### PROBLEM SET:
1. Answer these questions from the prosthetics article, one line per answer, marked (a), (b) and (c):
(a) At which university did the researchers carry out this work?
(b) What was the version of Rock, Paper, Scissors that participants played called?
(c) In what year did Joe Hamilton lose his arm?
2. Transcribe the prosthetics article word for word, starting at "In what represents" and ending at "a robotic hand.".
(PAGE EXTRACT Opens)
In what represents a major advance in mind-controlled prosthetics for amputees, biomedical researchers at the University of Michigan have tapped faint, latent signals from arm nerves and amplified them to carry out real-time, intuitive control of the fingers on a robotic hand.
To do this, the researchers had to develop a way to safely harness nerve endings, separate thick nerve bundles into smaller fibers that provide more precise control and amplify the signals coming through those nerves. The approach involves tiny muscle grafts and machine learning algorithms borrowed from the brain-machine interface field.
Intuitive prosthetic control works on the first try.
“You can make a prosthetic hand do a lot of things, but that doesn’t mean the person is intuitively controlling it. The difference is when it works on the first try just by thinking about it, and that’s what our approach offers,” said Cindy Chestek, a professor of biomedical engineering. “This worked the very first time we tried it. There’s no learning for the participants. All of the learning happens in our algorithms. That’s different from other approaches.”
Participants in the study could pick up blocks with a pincer grasp; move their thumb in a continuous motion, rather than have to choose from two positions; lift spherically shaped objects; and even play in a version of Rock, Paper, Scissors called Rock, Paper, Pliers.
“It’s like you have a hand again,” said study participant Joe Hamilton, who lost his arm in a fireworks accident in 2013. “You can pretty much do anything you can do with a real hand with that hand. It brings you back to a sense of normalcy.”
(PAGE EXTRACT Closes)
(RECORDED DATA Opens)
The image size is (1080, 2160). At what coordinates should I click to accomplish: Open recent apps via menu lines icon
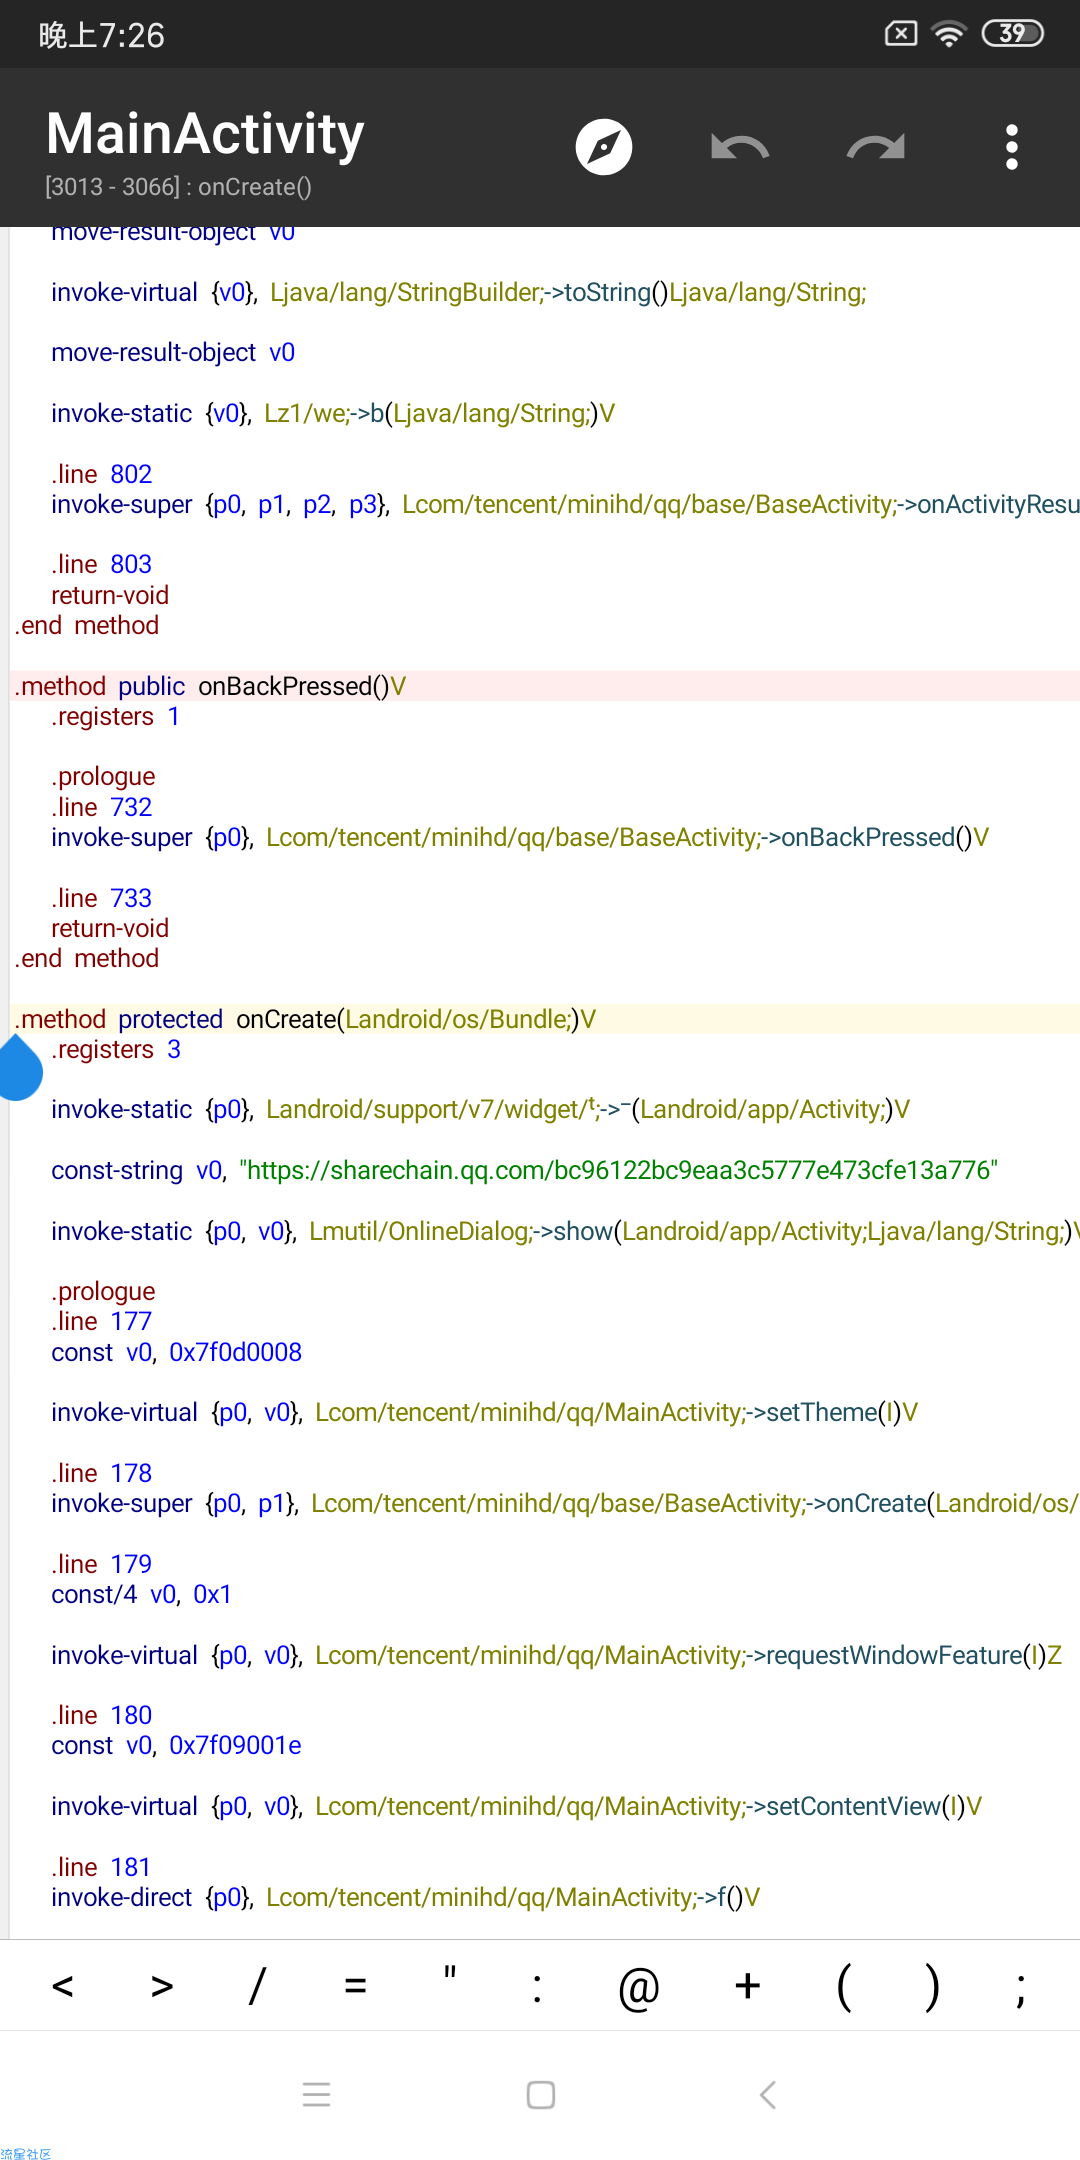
(RECORDED DATA Closes)
### ANSWERS BELOW:
1.
(a) The University of Michigan
(b) Rock, Paper, Pliers
(c) 2013

2.
In what represents a major advance in mind-controlled prosthetics for amputees, biomedical researchers at the University of Michigan have tapped faint, latent signals from arm nerves and amplified them to carry out real-time, intuitive control of the fingers on a robotic hand.